[Stored data entries]
+++

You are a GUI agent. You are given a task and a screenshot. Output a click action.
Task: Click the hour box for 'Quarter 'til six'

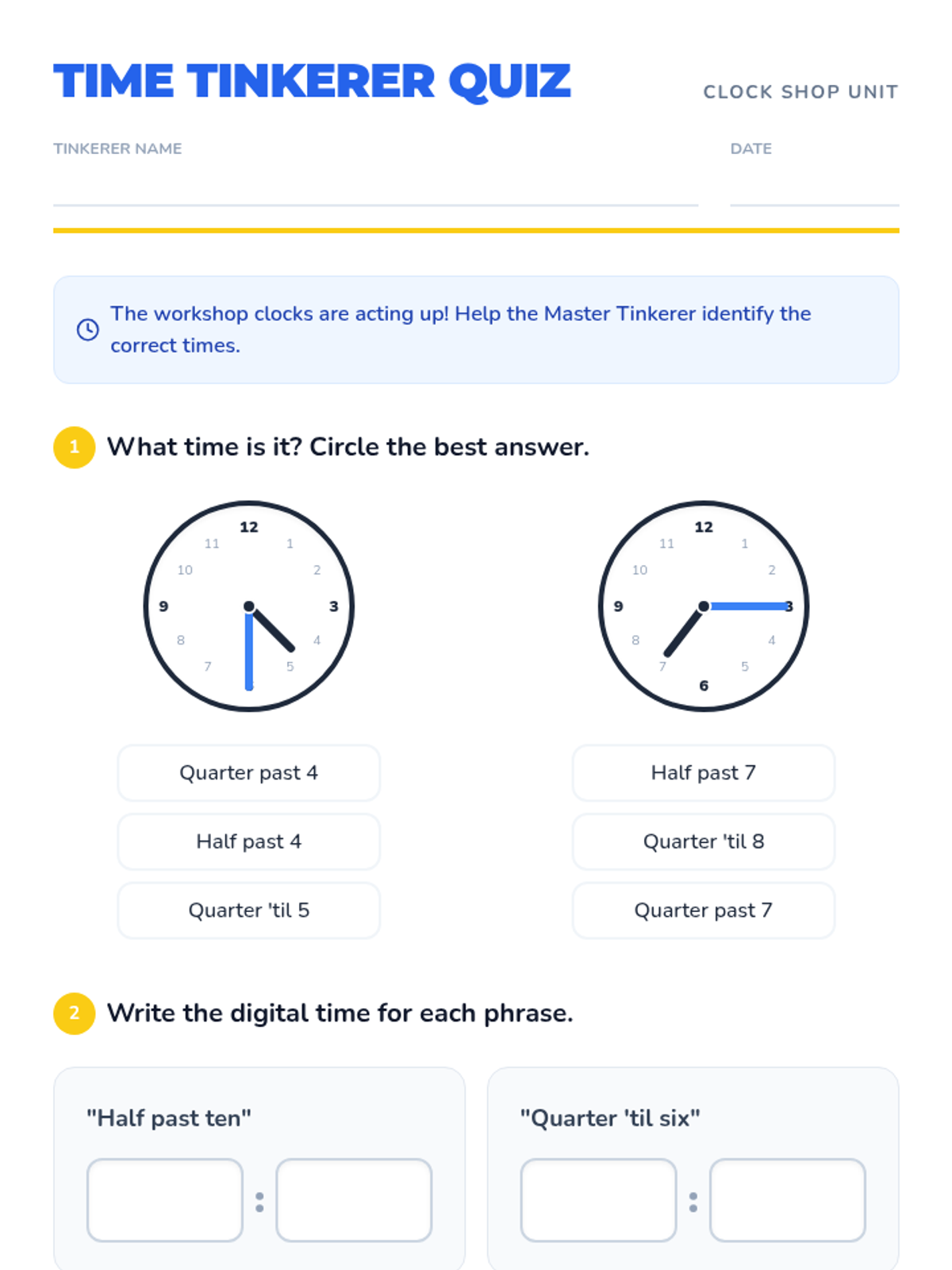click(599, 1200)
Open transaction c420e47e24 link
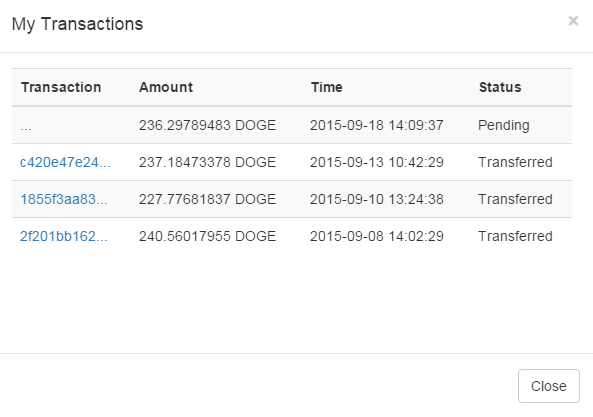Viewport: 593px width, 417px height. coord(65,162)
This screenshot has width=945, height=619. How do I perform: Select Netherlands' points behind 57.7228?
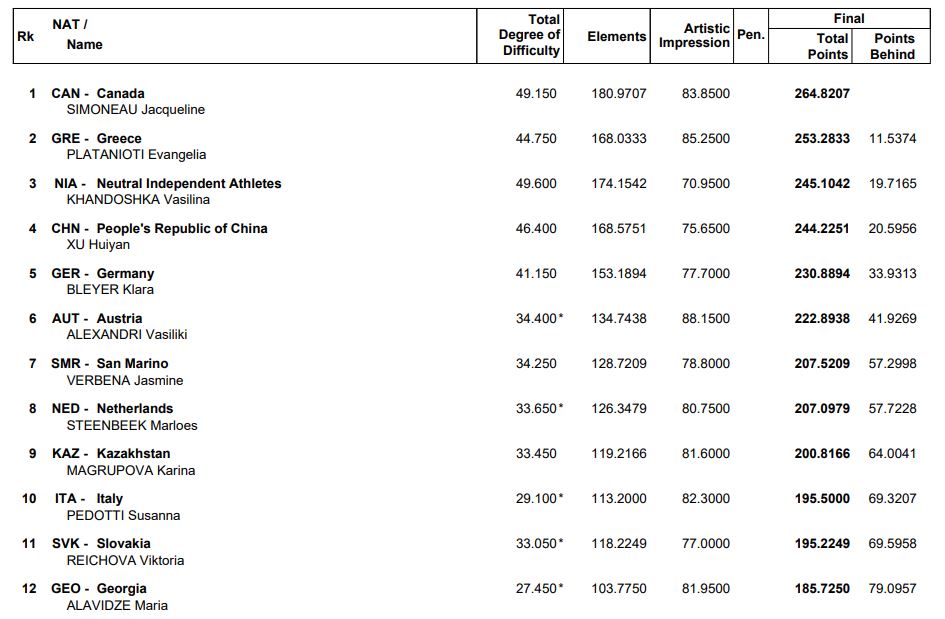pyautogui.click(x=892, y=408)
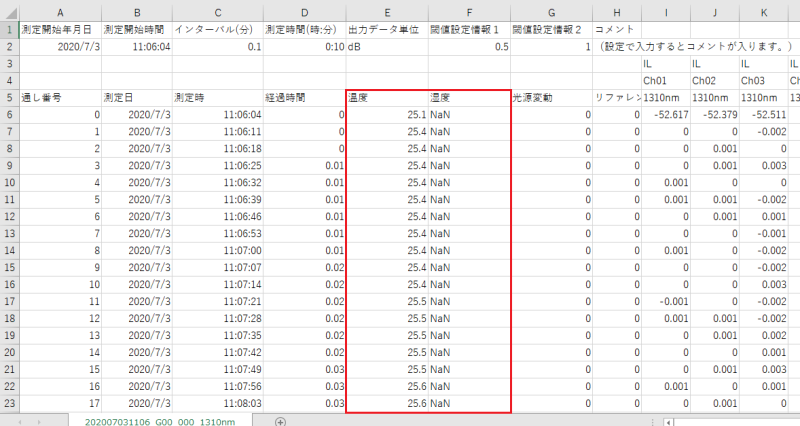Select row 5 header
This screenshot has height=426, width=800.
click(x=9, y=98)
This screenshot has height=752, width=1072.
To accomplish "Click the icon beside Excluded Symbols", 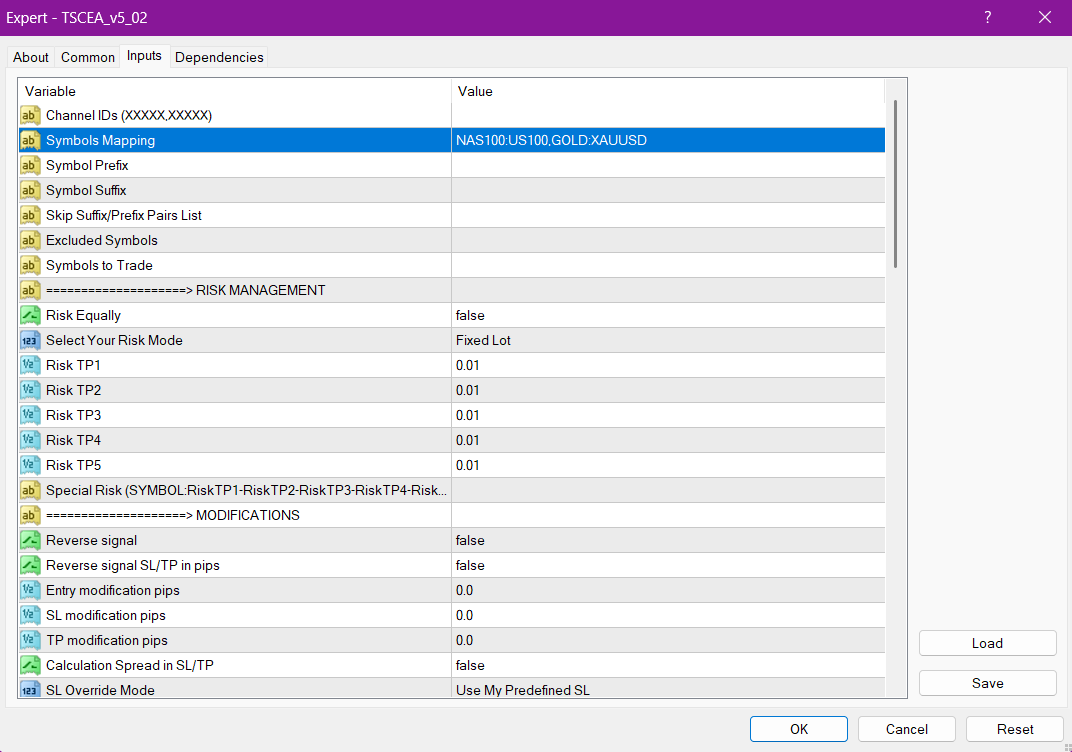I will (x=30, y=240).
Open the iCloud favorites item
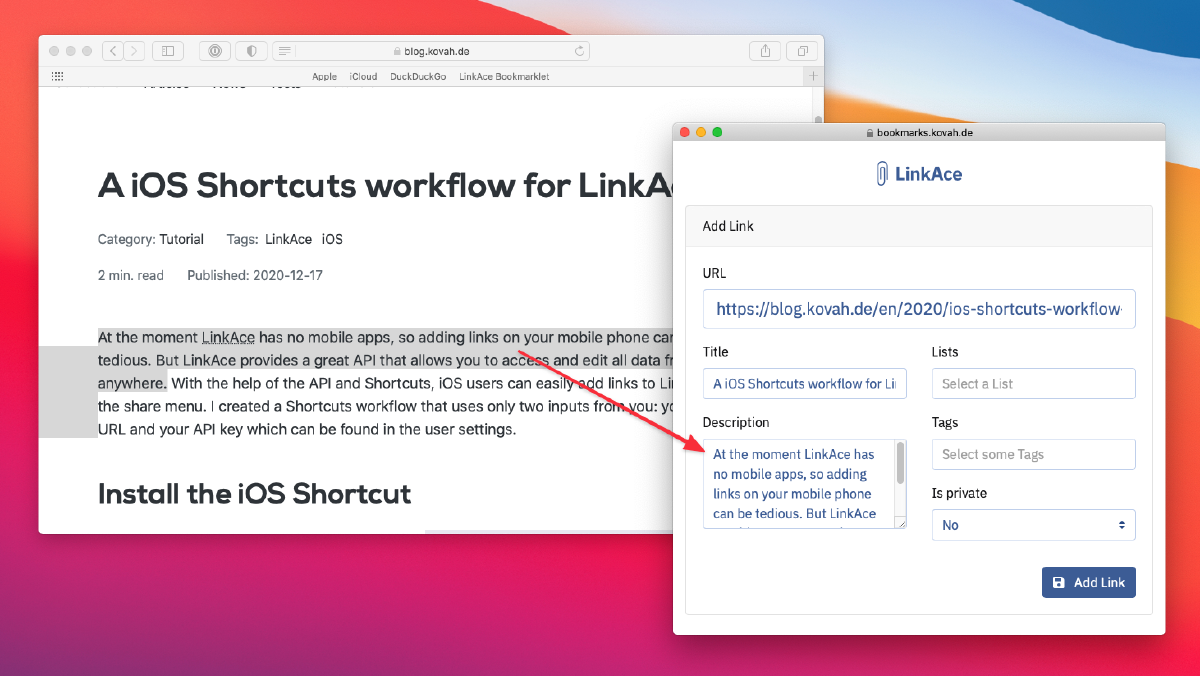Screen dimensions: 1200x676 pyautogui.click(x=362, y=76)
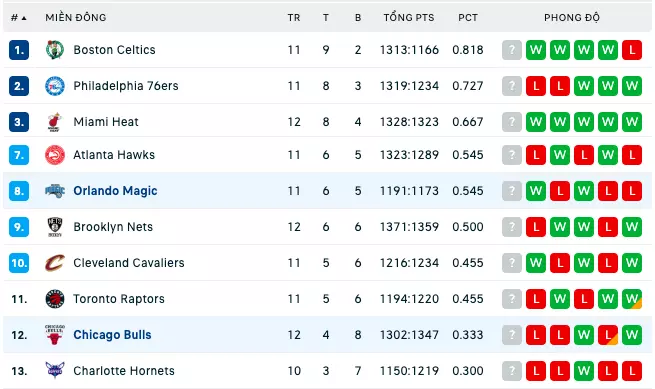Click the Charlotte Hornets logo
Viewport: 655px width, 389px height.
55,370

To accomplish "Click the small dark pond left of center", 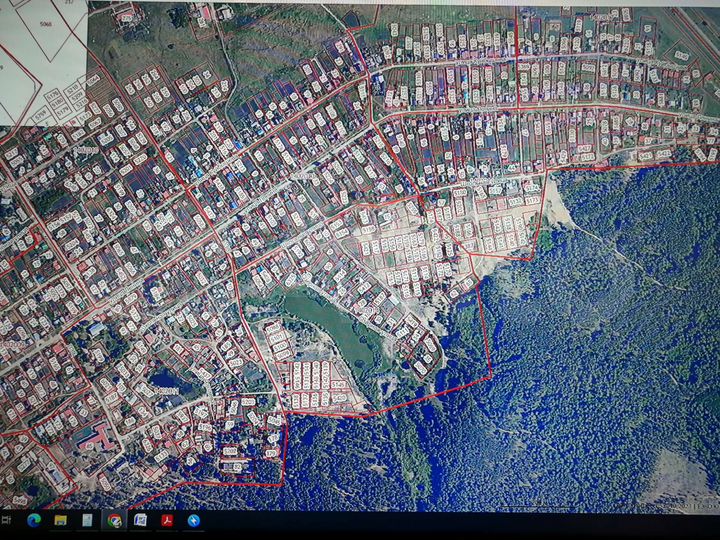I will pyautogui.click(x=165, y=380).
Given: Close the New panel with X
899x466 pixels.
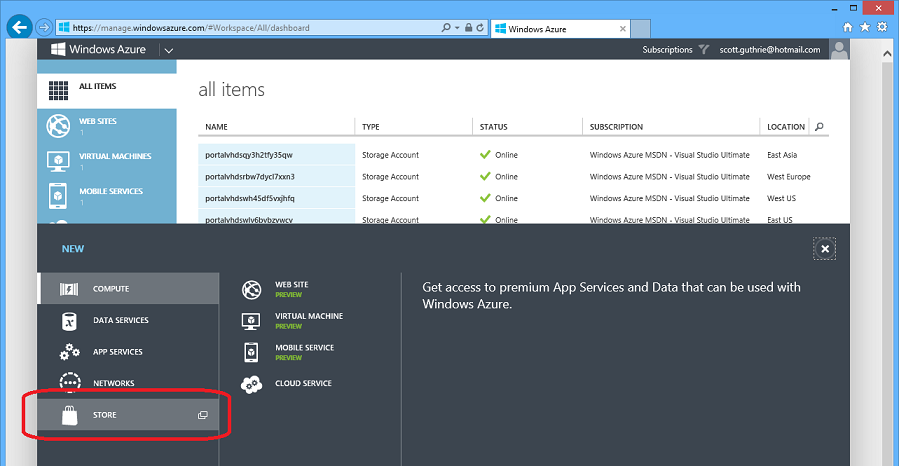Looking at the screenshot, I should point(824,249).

+++

Activity => Pictures are to be left out; otherwise, retype exactly the lines from the first line of the data through the line containing "This screenshot has height=752, width=1072.".

Output =>
You are a GUI agent. You are given a task and a screenshot. Output a click action.
Task: Click the hour box for 'Quarter 'til six'

click(599, 1200)
Open transaction c420e47e24 link
Viewport: 593px width, 417px height. coord(65,162)
This screenshot has width=945, height=619. How do I perform: Select Netherlands' points behind 57.7228?
pyautogui.click(x=892, y=408)
Select row 5 header
This screenshot has height=426, width=800.
click(x=9, y=98)
This screenshot has height=752, width=1072.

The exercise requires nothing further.